In the big data era, it is quite common to have dataframes that consist of hundreds or even thousands of columns. And in such cases, even printing them out can sometimes be tricky as you somehow need to ensure that the data is presented in a clear but also efficient way.
In this article, I am going to explore the three basic ways one can follow in order to display a PySpark dataframe in a table format. For each case, I am also going to discuss when to use or avoid it, depending on the shape of data you have to deal with.
Print a PySpark DataFrame
To get started, let’s consider the minimal pyspark dataframe below as an example:
spark_df = sqlContext.createDataFrame(
[
(1, "Mark", "Brown"),
(2, "Tom", "Anderson"),
(3, "Joshua", "Peterson")
],
('id', 'firstName', 'lastName')
)
The most obvious way one can use in order to print a PySpark dataframe is the show()
method:
>>> df.show()
+---+---------+--------+
| id|firstName|lastName|
+---+---------+--------+
| 1| Mark| Brown|
| 2| Tom|Anderson|
| 3| Joshua|Peterson|
+---+---------+--------+
By default, only the first 20 rows will be printed out. In case you want to display more rows than that, then you can simply pass the argument n
, that is show(n=100)
.
Print a PySpark DataFrame vertically
Now let’s consider another example in which our dataframe has a lot of columns:
spark_df = sqlContext.createDataFrame(
[
(
1, 'Mark', 'Brown', 25, 'student', 'E15',
'London', None, 'United Kingdom'
),
(
2, 'Tom', 'Anderson', 30, 'Developer', 'SW1',
'London', None, 'United Kingdom'
),
(
3, 'Joshua', 'Peterson', 33, 'Social Media Manager',
'99501', 'Juneau', 'Alaska', 'USA'
),
],
(
'id', 'firstName', 'lastName', 'age', 'occupation',
'postcode', 'city', 'state', 'country',
)
)
Now if we attempt to print the dataframe out (and depending on the size of your screen), the output could be quite messy:
>>> spark_df.show()
+---+---------+--------+---+--------------------+--------+------+------+--------------+
| id|firstName|lastName|age| occupation|postcode| city| state| country|
+---+---------+--------+---+--------------------+--------+------+------+--------------+
| 1| Mark| Brown| 25| student| E15|London| null|United Kingdom|
| 2| Tom|Anderson| 30| Developer| SW1|London| null|United Kingdom|
| 3| Joshua|Peterson| 33|Social Media Manager| 99501|Juneau|Alaska| USA|
+---+---------+--------+---+--------------------+--------+------+------+--------------+
Given that when working with real world data, the above behaviour is frequent due to the size of the dataframes we somehow need to come up with a solution to properly display our data in a way that it is readable. Also, you should avoid making assumptions about the screen size of other users (e.g. when you want to include this output in the logs) therefore, you need to ensure that the results are always consistent and presented in the same way to all users.

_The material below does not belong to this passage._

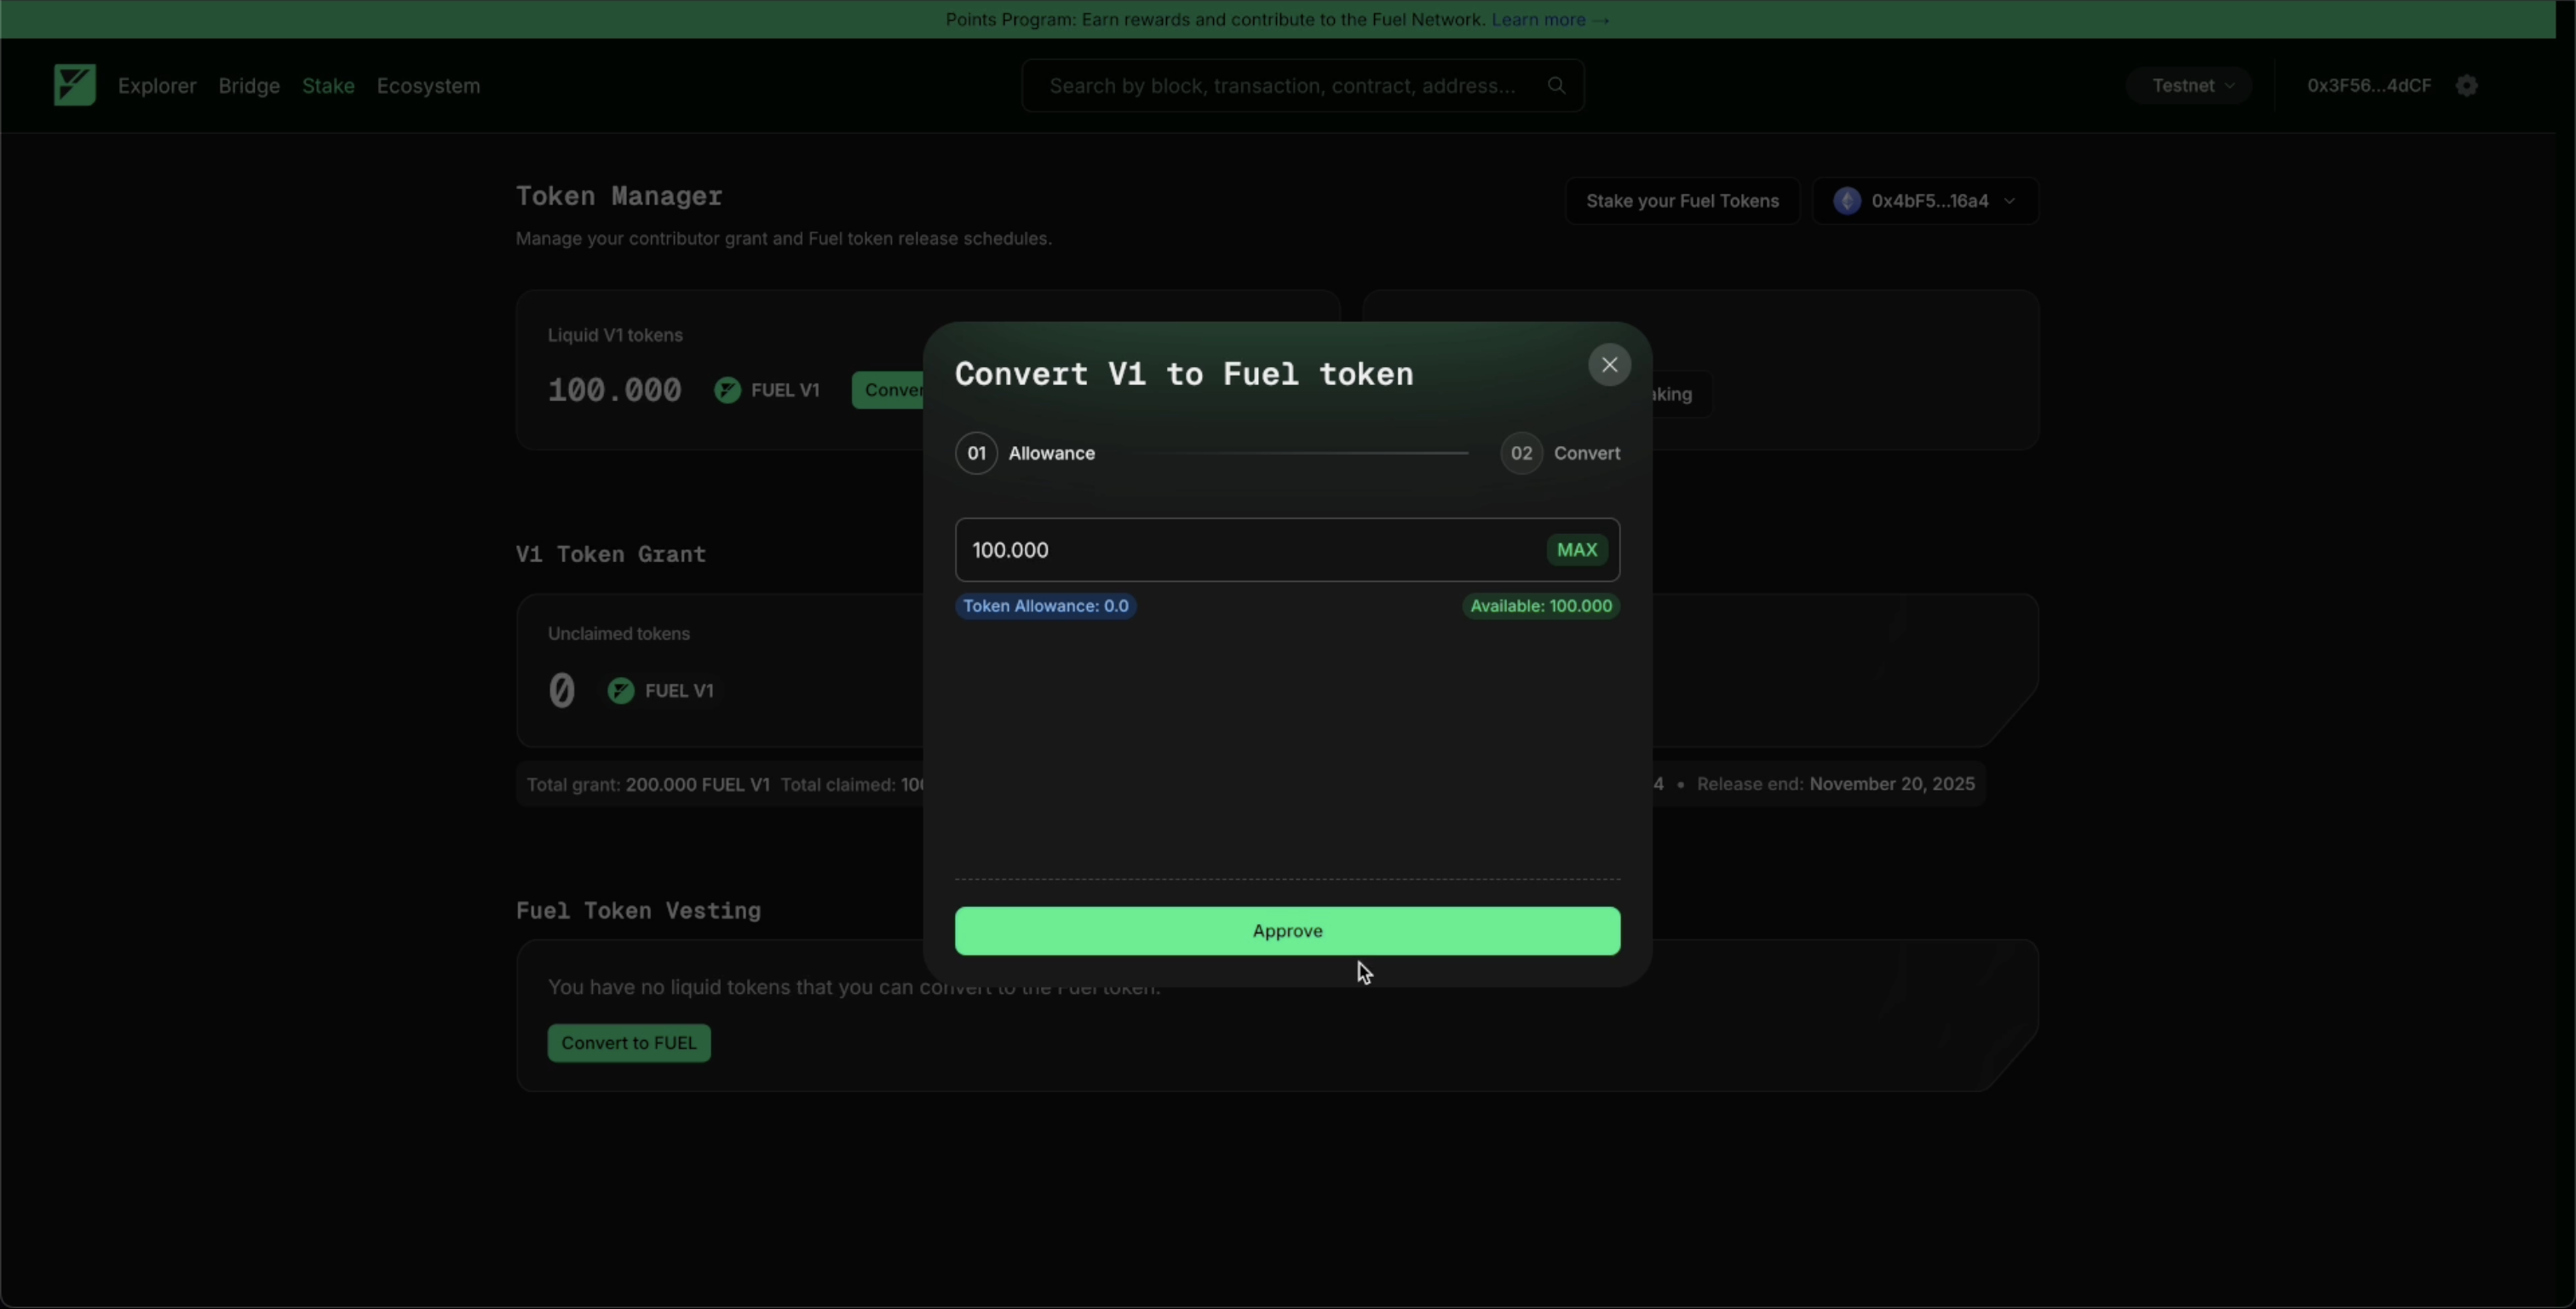Click the MAX amount button
This screenshot has width=2576, height=1309.
[x=1576, y=550]
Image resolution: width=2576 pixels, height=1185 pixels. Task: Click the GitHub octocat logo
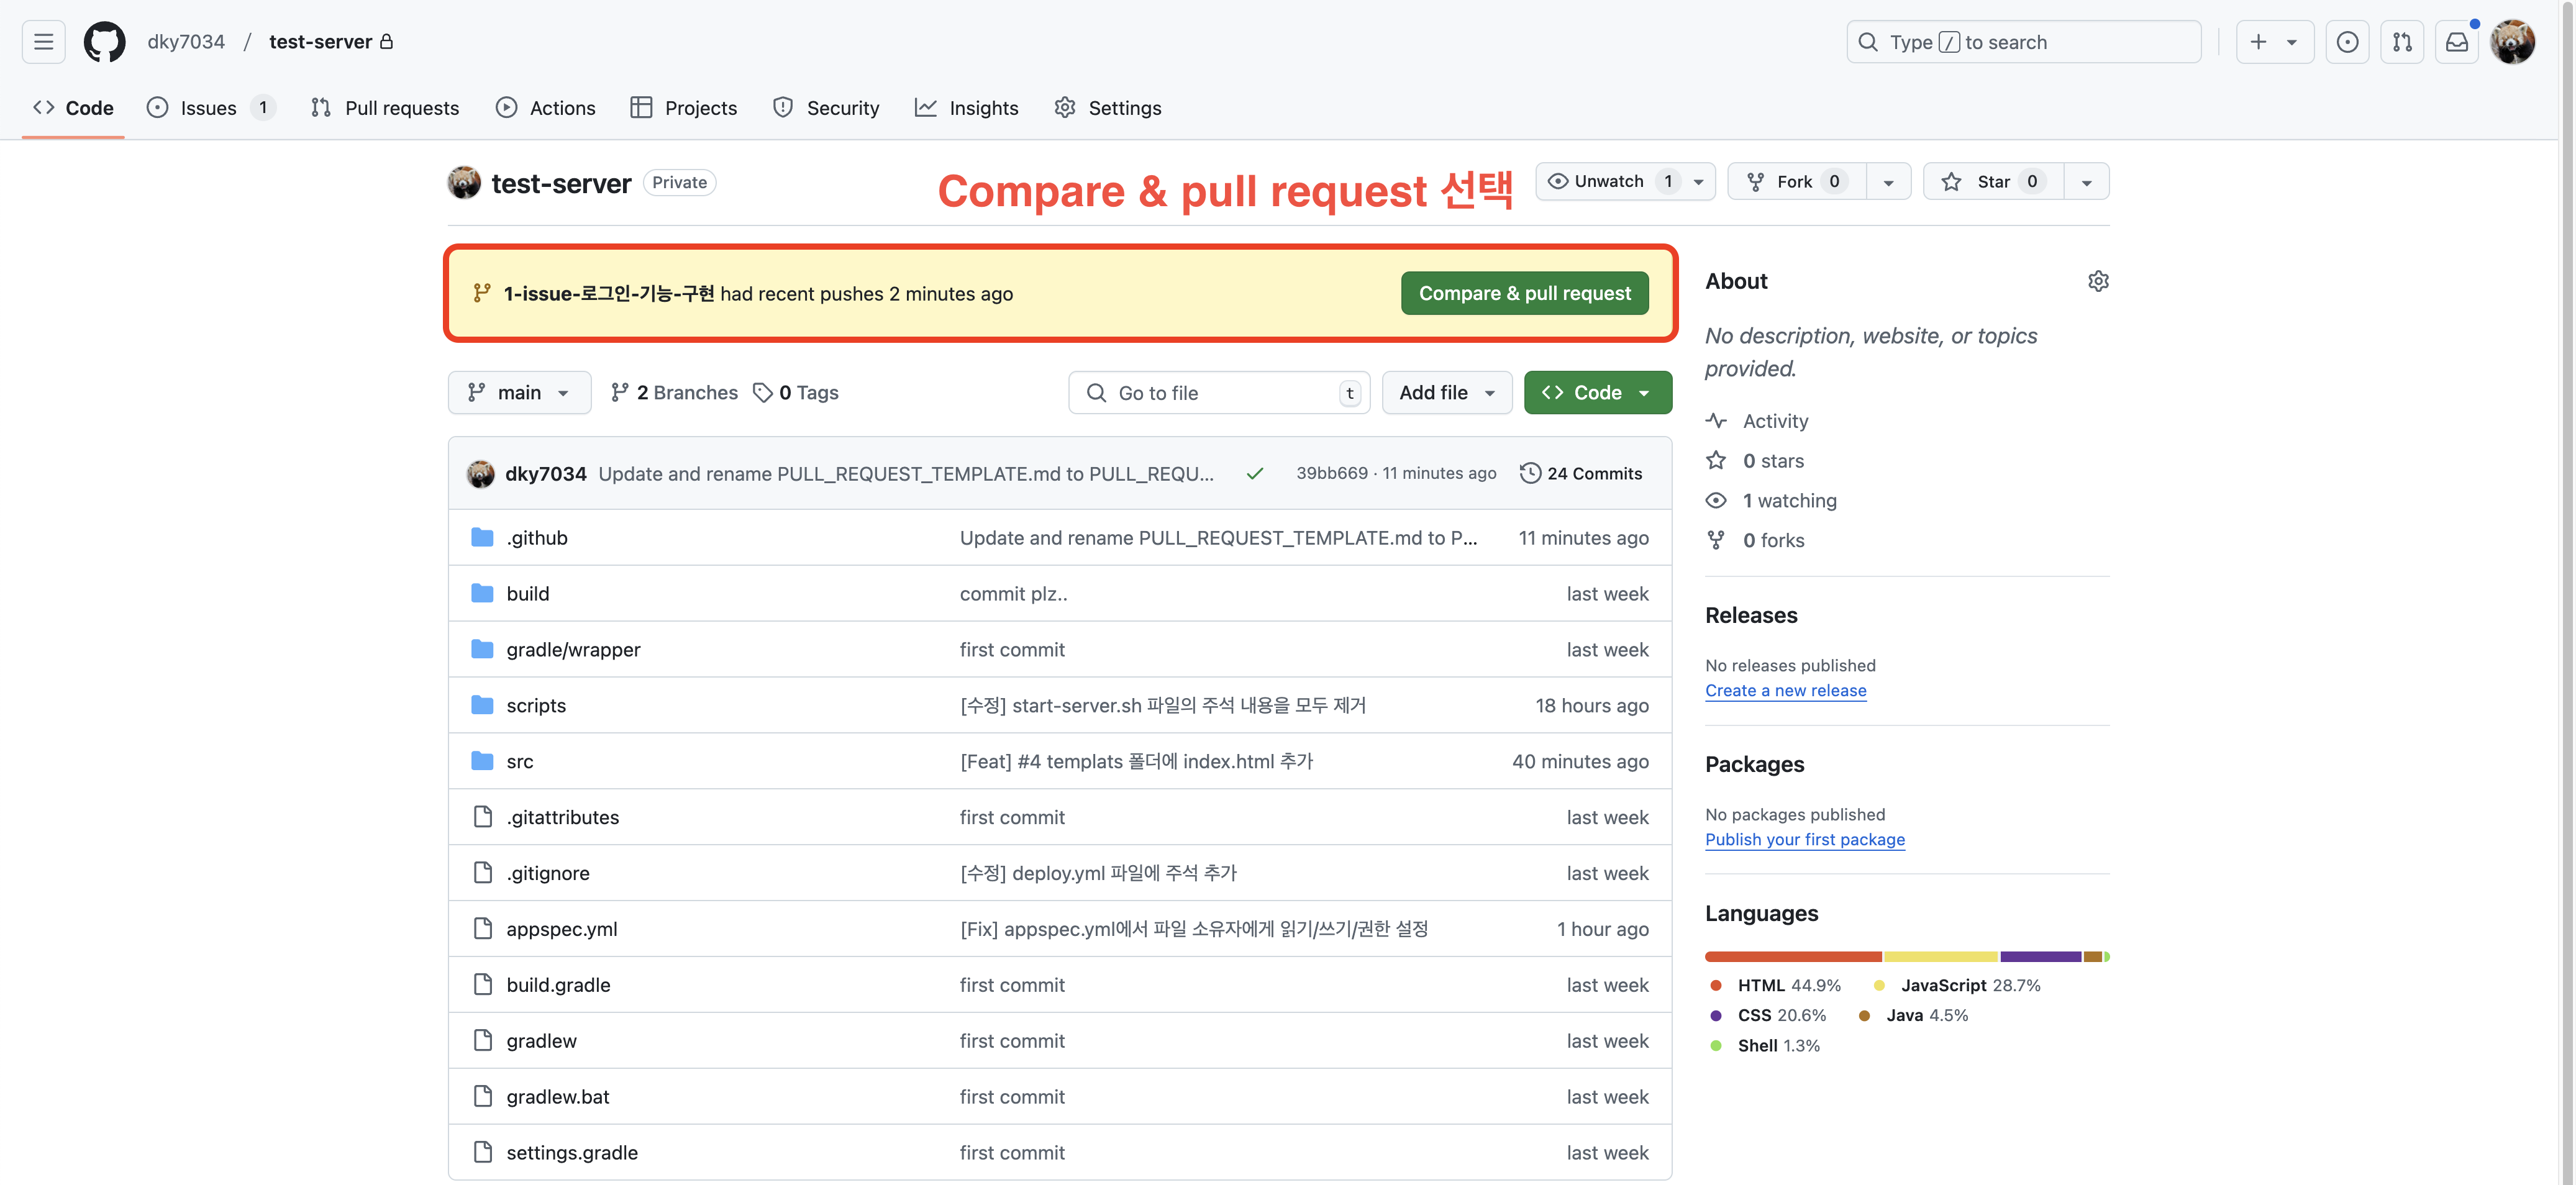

A typical workaround is to print the dataframe vertically. To do so, we need to pass the vertical
argument into the show()
method:
>>> spark_df.show(vertical=True)
-RECORD 0--------------------------
id | 1
firstName | Mark
lastName | Brown
age | 25
occupation | student
postcode | E15
city | London
state | null
country | United Kingdom
-RECORD 1--------------------------
id | 2
firstName | Tom
lastName | Anderson
age | 30
occupation | Developer
postcode | SW1
city | London
state | null
country | United Kingdom
-RECORD 2--------------------------
id | 3
firstName | Joshua
lastName | Peterson
age | 33
occupation | Social Media Manager
postcode | 99501
city | Juneau
state | Alaska
country | USA
Even though the output above is not in table format, it is sometimes the only way to display your data in a consistent and readable manner.
Convert a PySpark DataFrame into pandas
A third option is to convert your pyspark dataframe into a pandas dataframe and finally print it out:
>>> pandas_df = spark_df.toPandas()
>>> print(pandas_df)
id firstName lastName
0 1 Mark Brown
1 2 Tom Anderson
2 3 Joshua Peterson
Note that this approach is not recommended when you have to deal with fairly large dataframes, as Pandas needs to load all the data into memory. If this is the case, the following configuration will optimize the conversion of a large spark dataframe to a pandas one:
spark.conf.set("spark.sql.execution.arrow.pyspark.enabled", "true")
For more details regarding PyArrow optimizations when converting spark to pandas dataframe and vice-versa, you can refer to my Medium article below
Speeding up the conversion between PySpark and Pandas DataFrames
Conclusion
In this article, we explored a pretty basic operation in PySpark. In most of the cases printing a PySpark dataframe vertically is the way to go due to the shape of the object which is typically quite large to fit into a table format. It is also safer to assume that most users don’t have wide screens that could possibly fit large dataframes in tables. However, in cases where you have some toy data the built-in show()
method with the default arguments will do the trick.